■ PROBLEM DESCRIPTION ■
Return verbatim the part of the listing that opens with the line containing "Task: Open the search and categories icon" and closes with the line containing "Action: pos(226,862)", including both of those lines.

------ EXTRACTED ENTRIES

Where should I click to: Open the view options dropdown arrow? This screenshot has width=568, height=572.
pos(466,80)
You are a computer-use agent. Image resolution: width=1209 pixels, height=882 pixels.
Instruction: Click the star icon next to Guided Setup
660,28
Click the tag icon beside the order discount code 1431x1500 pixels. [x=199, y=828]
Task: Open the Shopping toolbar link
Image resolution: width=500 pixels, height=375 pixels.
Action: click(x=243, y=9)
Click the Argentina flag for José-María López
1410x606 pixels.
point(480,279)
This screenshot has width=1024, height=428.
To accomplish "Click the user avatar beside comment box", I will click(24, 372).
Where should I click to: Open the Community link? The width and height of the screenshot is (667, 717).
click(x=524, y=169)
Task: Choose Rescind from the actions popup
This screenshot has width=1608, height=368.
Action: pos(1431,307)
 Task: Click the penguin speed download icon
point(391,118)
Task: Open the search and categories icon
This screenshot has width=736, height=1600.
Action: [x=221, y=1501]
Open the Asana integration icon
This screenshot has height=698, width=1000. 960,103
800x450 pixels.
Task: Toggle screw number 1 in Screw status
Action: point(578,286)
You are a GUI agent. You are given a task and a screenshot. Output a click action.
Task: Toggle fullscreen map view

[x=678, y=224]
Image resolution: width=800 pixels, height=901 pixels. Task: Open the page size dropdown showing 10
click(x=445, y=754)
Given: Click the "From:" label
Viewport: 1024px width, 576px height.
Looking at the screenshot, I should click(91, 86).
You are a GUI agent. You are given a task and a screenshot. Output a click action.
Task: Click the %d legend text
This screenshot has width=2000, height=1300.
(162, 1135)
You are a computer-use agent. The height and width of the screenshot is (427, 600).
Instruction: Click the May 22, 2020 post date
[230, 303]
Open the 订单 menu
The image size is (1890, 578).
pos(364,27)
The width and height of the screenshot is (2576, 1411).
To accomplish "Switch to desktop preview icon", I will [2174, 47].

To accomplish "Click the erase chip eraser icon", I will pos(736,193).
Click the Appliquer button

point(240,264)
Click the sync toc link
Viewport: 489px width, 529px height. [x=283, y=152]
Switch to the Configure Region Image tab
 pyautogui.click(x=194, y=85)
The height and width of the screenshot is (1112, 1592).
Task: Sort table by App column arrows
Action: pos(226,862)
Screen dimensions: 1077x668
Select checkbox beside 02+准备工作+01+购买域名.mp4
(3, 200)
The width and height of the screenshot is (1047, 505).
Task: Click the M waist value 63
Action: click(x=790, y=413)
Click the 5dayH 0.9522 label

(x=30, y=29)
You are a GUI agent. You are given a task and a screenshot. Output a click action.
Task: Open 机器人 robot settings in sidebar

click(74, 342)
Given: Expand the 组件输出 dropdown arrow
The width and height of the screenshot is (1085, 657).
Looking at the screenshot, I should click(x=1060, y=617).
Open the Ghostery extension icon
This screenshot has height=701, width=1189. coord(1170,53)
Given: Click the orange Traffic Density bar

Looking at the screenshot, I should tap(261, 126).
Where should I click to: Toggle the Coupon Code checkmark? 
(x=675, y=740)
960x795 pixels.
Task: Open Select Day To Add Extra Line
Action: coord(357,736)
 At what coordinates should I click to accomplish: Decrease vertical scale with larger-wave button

------------

■ SOLUTION TO THE EXERCISE ■
Task: Open the search and categories icon
This screenshot has width=736, height=1600.
Action: [x=221, y=1501]
Open the Asana integration icon
This screenshot has height=698, width=1000. 960,103
800x450 pixels.
Task: Toggle screw number 1 in Screw status
Action: point(578,286)
You are a GUI agent. You are given a task and a screenshot. Output a click action.
Task: Toggle fullscreen map view

[x=678, y=224]
Image resolution: width=800 pixels, height=901 pixels. Task: Open the page size dropdown showing 10
click(x=445, y=754)
Given: Click the "From:" label
Viewport: 1024px width, 576px height.
Looking at the screenshot, I should click(91, 86).
You are a GUI agent. You are given a task and a screenshot. Output a click action.
Task: Click the %d legend text
This screenshot has width=2000, height=1300.
(162, 1135)
You are a computer-use agent. The height and width of the screenshot is (427, 600).
Instruction: Click the May 22, 2020 post date
[230, 303]
Open the 订单 menu
The image size is (1890, 578).
pos(364,27)
The width and height of the screenshot is (2576, 1411).
To accomplish "Switch to desktop preview icon", I will [2174, 47].

To accomplish "Click the erase chip eraser icon", I will pos(736,193).
Click the Appliquer button

point(240,264)
Click the sync toc link
Viewport: 489px width, 529px height. [x=283, y=152]
Switch to the Configure Region Image tab
 pyautogui.click(x=194, y=85)
The height and width of the screenshot is (1112, 1592).
Task: Sort table by App column arrows
Action: pos(226,862)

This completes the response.